Madrid bars turn tapas into fine works of art, offering an innovative take on the traditional style of cuisine.
Tapas is often little more than a plate of anchovies or a slice of tired chorizo, but a tapas festival in Madrid showed how the humble bar snack is catching up with Spain’s mould-breaking restaurant cuisine.
Many of the 38 bars vying for the 3000 euro (US$4668) first prize served Spanish classics: Spanish omelette, pots of gooey tripe, freshly grilled prawns and Madrid’s own specialty, “patatas bravas” – fried potatoes covered in spicy tomato sauce.
But others, inspired by the “Nueva Cocina” or “New Cooking” championed by Spain’s Ferran Adria – described as the world’s most influential chef –offered an innovative take on traditional tapas.
At one stand, Cristina Montalban was quickly spooning warm black pudding and apple on to small canapes and drizzling on a red pepper puree as she worked to meet demand from some of the 100,000 people visiting the four-day festival.
Montalban and her brothers Javier and Juan run La Parroquia in Miraflores de la Sierra near Madrid, and were runners-up in last year’s competition to find the Madrid region’s best tapas.
“There’s the influence from ‘New Cooking’ of course. The mixture of sweet and savoury, for example. But you also have to keep your traditional roots,” said Montalban, who was also offering tapas of smoked cod with peppers and balsamic vinegar, and goats cheese with caramelised onions and walnuts.
Restaurants like Adria’s El Bulli have dumped traditional kitchen techniques in favour of high-tech creations distilling flavours into foams and gels, although one of Spain’s leading chefs last month labeled such “New Cooking” as pretentious.
DRINK DRIVING CURE?
Having a quick beer and a tapa has long been a pre-meal ritual in Spain, and many Spaniards credit the tradition with having saved them from drinking’s worst excesses.
“On Sundays you go out and have a tapa. It’s a tradition, like the English with their tea,” said retiree Caridad Bustos.
No one knows exactly how the tradition started.
Tapas means “lid” in Spanish and many say the word comes from the south where drinkers used to place a slice of bread over their glass to stop flies falling into their sherry.
Others say tapas was the result of a royal decree that food be served with every drink so cart drivers and coachmen did not get drunk and crash while travelling from one inn to the next.
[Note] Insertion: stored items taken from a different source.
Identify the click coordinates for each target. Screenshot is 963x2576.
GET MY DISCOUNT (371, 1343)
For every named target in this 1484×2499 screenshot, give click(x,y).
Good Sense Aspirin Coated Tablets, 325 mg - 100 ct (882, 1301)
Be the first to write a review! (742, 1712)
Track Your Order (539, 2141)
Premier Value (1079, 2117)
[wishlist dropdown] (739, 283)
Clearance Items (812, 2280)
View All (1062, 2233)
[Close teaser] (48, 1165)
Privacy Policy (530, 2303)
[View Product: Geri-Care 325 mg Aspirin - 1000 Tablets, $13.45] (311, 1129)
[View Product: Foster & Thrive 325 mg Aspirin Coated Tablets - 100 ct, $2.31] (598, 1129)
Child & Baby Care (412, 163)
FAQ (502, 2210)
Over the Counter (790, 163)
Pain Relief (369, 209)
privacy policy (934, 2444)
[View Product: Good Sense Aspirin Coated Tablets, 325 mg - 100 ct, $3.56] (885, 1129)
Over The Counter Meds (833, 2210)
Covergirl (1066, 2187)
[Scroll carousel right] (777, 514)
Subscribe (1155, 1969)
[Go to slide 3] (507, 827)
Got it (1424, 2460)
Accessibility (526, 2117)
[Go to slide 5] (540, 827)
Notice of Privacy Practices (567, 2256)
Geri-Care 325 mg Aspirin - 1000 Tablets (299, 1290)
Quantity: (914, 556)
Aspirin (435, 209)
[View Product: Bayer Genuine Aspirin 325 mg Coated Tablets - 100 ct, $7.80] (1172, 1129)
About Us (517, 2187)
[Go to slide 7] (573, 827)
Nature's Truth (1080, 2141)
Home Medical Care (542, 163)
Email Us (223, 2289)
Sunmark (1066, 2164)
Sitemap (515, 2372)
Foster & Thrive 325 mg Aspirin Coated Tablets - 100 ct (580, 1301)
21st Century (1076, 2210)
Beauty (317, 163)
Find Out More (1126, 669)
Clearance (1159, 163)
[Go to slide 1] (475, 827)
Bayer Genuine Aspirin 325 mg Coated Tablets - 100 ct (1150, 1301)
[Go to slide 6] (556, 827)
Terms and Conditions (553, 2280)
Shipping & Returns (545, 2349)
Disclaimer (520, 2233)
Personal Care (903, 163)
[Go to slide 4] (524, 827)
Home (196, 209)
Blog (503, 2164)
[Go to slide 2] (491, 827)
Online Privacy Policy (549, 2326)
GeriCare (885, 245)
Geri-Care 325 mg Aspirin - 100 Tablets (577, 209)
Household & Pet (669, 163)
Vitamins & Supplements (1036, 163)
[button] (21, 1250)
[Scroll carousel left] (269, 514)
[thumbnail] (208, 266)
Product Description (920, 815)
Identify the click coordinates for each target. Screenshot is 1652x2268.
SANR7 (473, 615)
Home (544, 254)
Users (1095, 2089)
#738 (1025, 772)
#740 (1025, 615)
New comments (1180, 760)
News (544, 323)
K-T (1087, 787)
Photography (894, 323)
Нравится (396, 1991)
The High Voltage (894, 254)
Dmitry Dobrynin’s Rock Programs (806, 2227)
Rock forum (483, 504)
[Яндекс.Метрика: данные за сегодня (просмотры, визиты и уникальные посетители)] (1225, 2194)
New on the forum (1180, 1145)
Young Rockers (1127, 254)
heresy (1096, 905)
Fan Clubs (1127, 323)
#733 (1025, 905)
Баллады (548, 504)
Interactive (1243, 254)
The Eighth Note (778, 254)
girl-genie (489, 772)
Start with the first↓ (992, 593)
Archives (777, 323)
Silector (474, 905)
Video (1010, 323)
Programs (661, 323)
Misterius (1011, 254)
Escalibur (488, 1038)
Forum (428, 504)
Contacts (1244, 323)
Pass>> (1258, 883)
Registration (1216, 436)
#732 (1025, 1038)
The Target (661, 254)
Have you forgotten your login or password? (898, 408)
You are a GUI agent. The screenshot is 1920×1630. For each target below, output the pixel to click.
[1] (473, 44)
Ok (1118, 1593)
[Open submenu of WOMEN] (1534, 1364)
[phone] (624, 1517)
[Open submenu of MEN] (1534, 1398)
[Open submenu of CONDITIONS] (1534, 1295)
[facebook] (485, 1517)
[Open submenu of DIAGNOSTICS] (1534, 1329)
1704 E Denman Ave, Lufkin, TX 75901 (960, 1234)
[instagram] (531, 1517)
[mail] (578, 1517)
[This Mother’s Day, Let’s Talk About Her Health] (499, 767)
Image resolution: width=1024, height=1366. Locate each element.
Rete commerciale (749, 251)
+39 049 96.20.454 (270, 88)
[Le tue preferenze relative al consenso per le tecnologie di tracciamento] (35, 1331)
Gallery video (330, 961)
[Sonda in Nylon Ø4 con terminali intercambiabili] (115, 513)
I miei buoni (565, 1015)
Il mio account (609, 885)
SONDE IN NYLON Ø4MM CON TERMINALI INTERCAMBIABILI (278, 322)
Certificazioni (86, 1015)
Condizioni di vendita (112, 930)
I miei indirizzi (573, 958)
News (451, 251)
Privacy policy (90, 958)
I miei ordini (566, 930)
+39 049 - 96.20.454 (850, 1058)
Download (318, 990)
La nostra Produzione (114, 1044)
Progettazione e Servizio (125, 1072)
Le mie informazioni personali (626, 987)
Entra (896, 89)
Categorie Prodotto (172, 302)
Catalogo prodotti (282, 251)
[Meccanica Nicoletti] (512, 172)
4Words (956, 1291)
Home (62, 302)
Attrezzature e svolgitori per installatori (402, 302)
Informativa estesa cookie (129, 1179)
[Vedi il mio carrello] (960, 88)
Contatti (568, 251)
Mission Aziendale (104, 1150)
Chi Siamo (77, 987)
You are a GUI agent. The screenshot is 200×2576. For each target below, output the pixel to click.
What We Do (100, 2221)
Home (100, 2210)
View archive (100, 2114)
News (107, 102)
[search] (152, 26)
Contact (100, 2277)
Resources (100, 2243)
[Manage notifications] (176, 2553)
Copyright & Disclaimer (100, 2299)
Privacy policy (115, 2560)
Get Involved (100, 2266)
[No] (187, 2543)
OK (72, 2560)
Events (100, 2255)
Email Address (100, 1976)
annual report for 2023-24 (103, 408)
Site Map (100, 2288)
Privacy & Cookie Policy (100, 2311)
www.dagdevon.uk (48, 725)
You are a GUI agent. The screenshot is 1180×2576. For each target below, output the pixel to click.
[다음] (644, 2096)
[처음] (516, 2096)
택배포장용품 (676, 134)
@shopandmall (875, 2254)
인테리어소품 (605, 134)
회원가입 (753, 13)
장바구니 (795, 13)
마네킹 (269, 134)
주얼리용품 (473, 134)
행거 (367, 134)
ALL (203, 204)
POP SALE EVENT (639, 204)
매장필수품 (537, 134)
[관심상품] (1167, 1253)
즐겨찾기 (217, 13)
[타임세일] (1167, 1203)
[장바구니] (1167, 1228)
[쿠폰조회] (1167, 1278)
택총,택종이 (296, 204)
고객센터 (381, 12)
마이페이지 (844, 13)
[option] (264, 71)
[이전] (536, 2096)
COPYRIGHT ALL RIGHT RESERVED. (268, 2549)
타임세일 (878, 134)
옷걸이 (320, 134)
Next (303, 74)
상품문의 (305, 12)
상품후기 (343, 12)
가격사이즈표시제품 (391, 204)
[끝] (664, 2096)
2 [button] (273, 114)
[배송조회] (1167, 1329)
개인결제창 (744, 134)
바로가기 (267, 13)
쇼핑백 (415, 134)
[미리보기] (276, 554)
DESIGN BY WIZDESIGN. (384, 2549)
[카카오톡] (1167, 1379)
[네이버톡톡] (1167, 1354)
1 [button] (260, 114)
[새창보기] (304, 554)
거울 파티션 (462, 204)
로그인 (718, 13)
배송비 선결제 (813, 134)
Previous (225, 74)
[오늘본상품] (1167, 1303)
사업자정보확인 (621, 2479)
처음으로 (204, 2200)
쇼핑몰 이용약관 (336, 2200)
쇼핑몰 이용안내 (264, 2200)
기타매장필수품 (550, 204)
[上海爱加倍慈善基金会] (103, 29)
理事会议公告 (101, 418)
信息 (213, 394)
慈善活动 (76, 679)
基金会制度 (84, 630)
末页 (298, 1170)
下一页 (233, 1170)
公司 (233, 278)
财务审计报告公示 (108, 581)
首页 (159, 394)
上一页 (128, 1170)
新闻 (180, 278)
San Sebastian near the French border is credited by many as having Spain’s best, though most expensive, tapas, while in the south, a drinker in Granada can end a night with a full stomach, having paid nothing for simpler food.
David Gonzalez who prepares tapas at El Chabolu in Madrid, said bars must be careful not to over-elaborate and lose sight of the fact it should be a simple – and free – barside snack.
“The guys starting now prefer the cooking of Ferran Adria and it’s a shame. They should start with the basics,” he said.
Tourists should be wary though; the bar, not the customer, decides what to serve, and visitors to the capital will occasionally be given a Madrid specialty – pigs ears.